ドン・キャバレロは活動後期に④をより追求した音楽を志向するようになり、2000年に『American Don』を発表する。それが後にドン・キャバレロのイアン・ウィリアムズが結成したバトルスを筆頭とした「マスロック」と呼ばれるジャンルのベースとなる(マスロックの「マス(Math)」というのは「数学」という意味で、転じて変則的なドラミングやテンポの変更を目まぐるしく緻密に行うロックのことを「マスロック」として分類している)。

最後⑤は、ふざけているようでハードコアパンクシーンにおけるポストハードコアのパーソナリティを語る上で実は重要である。
ノースウェスタン大学出身のアルビニを筆頭に、ジョージタウン大学出身のデヴィッド・グラブス、ピッツバーグ大学出身のイアン・ウィリアムズ、メンバー全員がオーバリン大学出身のビッチ・マグネットと、ポストハードコア黎明期の関係者は軒並み高学歴のオンパレードである。
彼らの持ち前のインテリジェンスがポストハードコアの複雑な音楽性とポストロックへの進化に一役買ったのは想像に難くない。
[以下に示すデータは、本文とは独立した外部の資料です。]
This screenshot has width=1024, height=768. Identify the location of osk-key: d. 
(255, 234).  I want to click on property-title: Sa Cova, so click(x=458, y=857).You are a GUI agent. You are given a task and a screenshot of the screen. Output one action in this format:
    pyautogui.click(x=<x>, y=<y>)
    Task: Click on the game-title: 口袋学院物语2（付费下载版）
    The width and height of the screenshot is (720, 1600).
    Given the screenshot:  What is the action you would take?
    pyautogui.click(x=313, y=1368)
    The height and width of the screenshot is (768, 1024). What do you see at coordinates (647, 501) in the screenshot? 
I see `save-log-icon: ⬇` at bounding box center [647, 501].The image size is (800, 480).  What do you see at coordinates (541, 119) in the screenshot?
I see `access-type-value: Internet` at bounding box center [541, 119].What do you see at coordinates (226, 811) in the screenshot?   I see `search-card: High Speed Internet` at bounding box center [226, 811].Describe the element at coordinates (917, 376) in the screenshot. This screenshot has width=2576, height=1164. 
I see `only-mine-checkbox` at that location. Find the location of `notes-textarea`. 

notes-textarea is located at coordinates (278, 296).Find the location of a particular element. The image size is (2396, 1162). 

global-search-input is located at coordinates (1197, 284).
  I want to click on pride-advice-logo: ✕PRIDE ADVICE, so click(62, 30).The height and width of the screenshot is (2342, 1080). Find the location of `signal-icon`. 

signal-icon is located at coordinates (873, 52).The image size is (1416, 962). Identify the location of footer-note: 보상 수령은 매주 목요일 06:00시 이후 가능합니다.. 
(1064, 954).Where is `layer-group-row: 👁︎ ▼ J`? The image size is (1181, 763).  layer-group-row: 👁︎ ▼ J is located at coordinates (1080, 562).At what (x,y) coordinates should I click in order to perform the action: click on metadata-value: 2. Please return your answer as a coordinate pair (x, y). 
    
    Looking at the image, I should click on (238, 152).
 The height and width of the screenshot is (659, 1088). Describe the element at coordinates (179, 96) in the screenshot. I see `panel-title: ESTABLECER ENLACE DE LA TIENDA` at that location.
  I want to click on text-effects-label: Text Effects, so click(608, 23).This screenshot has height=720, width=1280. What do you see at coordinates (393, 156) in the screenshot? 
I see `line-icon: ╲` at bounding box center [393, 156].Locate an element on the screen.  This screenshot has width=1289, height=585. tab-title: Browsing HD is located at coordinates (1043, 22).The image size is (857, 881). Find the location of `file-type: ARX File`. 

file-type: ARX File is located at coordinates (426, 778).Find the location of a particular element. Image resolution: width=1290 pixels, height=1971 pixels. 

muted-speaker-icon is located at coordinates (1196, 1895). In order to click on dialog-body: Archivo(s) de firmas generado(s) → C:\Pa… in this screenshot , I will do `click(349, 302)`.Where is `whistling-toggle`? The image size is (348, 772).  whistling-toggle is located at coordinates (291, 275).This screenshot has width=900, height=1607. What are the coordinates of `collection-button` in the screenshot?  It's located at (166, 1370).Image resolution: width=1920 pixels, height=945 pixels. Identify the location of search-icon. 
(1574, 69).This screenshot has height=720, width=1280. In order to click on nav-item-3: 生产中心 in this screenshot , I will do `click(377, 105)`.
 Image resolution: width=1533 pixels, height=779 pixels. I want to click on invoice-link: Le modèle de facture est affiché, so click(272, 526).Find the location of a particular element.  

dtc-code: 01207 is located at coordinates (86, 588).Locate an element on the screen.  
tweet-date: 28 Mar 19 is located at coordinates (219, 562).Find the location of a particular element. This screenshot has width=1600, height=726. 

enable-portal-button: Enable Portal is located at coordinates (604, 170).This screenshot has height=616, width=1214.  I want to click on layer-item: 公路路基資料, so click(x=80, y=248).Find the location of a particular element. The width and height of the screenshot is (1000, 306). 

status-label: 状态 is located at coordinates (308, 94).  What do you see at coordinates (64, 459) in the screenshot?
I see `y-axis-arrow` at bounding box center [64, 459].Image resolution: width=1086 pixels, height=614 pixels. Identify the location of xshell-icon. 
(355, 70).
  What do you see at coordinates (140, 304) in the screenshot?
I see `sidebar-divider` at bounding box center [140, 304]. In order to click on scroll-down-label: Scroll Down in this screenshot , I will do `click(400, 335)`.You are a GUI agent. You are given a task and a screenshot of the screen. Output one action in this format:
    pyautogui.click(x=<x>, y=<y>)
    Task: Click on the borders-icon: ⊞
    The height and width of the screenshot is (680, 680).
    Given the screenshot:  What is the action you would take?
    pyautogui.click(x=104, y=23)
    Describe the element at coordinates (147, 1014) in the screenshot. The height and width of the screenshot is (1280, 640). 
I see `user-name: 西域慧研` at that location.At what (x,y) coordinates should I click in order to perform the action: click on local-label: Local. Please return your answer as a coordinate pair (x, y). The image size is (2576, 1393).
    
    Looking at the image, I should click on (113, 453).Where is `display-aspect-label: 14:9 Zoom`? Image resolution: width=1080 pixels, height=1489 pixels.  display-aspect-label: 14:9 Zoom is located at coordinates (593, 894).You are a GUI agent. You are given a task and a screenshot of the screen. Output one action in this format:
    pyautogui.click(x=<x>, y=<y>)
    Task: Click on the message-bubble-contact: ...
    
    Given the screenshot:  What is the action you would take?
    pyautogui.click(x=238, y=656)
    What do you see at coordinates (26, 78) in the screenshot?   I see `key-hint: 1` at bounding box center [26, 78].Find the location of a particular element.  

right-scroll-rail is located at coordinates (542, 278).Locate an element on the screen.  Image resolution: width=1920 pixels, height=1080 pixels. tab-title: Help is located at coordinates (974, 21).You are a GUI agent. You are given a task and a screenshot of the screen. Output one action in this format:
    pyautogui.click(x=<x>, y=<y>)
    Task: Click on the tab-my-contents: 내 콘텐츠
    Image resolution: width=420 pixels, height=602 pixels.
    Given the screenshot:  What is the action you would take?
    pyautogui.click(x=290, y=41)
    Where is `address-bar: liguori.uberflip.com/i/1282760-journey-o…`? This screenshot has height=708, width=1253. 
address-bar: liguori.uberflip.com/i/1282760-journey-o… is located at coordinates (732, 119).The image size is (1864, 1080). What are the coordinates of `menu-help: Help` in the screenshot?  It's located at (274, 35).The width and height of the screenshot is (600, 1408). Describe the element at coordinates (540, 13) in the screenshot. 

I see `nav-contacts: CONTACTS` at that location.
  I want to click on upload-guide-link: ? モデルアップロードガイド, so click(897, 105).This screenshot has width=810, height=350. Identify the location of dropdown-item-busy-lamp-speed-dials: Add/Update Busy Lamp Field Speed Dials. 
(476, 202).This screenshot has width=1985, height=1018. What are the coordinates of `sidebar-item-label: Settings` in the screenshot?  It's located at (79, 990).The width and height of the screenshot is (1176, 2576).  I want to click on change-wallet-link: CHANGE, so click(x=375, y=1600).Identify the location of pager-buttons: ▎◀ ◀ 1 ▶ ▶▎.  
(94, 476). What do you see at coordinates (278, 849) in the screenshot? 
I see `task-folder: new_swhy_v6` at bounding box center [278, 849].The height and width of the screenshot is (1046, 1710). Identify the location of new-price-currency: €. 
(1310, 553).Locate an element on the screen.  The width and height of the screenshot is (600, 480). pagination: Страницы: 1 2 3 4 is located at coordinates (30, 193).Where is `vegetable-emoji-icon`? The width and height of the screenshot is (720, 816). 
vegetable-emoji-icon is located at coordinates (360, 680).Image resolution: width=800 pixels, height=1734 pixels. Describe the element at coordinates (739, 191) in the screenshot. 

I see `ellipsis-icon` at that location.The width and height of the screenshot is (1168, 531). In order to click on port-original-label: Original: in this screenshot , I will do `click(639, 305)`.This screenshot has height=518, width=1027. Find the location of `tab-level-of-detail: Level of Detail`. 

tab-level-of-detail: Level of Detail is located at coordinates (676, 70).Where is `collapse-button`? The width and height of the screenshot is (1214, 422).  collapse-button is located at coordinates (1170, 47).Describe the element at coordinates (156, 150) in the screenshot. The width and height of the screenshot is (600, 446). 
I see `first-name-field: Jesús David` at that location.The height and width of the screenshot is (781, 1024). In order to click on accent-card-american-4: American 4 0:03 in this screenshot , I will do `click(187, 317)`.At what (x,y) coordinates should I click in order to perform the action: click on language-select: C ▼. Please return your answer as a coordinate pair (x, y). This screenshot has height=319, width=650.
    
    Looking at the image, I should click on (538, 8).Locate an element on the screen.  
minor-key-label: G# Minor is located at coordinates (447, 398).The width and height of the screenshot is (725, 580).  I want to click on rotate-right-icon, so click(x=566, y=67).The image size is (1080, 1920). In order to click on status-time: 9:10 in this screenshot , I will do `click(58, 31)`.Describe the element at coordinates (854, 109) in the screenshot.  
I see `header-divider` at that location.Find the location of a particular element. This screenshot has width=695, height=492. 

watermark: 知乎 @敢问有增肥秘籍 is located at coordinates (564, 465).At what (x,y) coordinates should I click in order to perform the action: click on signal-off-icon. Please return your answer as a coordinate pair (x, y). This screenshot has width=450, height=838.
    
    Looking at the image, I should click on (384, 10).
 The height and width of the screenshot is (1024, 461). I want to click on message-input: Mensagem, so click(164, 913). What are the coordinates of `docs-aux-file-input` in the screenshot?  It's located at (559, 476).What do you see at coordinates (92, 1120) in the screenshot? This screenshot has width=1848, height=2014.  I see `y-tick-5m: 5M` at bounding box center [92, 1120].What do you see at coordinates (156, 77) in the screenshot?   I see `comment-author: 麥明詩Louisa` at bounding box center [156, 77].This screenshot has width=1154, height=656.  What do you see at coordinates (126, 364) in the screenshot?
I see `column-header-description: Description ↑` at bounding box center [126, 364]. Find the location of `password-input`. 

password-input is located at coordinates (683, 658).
それではポストハードコアシーンの2024年現在の現状は?と言われると、正直言えばよくわからない。
2000年代以降はコンドル44や後期BOaTなど日本国内にも多少のフォロワーが現れ、ライトニングボルトやヘラを筆頭とするインストノイズロックのプチブレイクを経た後、バトルスを筆頭としたマスロックのプチブレイク(日本で言えばtoeなど)などもありその都度多少のスポットライトのタイミングがあったものの、時代を伝うほどにどんどんポストロックと同化/グルーピングされ音楽的に優しく、柔らかくなっていき、ポストハードコア本来の激しい音楽性は失われてきてしまった印象である。
そもそもポストハードコアを80年代に勃興し推進してきたデヴィッド・グラブス自身がバストロ〜ガスターデルソル〜ソロ活動を経てどんどん音楽性をソフト/トラッド路線に振っていったので、ポストハードコアはすっかり過去の音楽ジャンルとなってしまった感もある。メンバーの入れ替えと再結成ののち2008年にアルバムを発表したきりのドン・キャバレロも、現在ちゃんと稼働しているのかどうかすら怪しげである。

それ故、新規層が「昔の激しいハードコアを聴きたい!」と思い立った時に、現状誘導されるハードコアが西海岸あるいは東海岸もしくはイギリス勢「だけ」に限定されてしまっているのは非常に勿体無い。

ポストハードコアは「後追い世代にとってもまだまだかっこよくて新しいハードコア」なので、今の若い人にもぜひ聴いてほしい。

「王道のハードコアパンクに飽きてきてしまった」
「ストレートエッジじゃなんだか刺激が足りない」
「パワーヴァイオンレスまで聴き尽くした」
「カオティックはそれはそれで違うんだよな」

という君、アメリカ中西部のインテリ達が産み出したハードコア、新たな刺激のポストハードコアを一度聴いてみてくれ!

どうしても激しさとうるささが魅力の音楽なので、イヤホンやヘッドフォンで聴く際は、お耳を労るために音量注意です。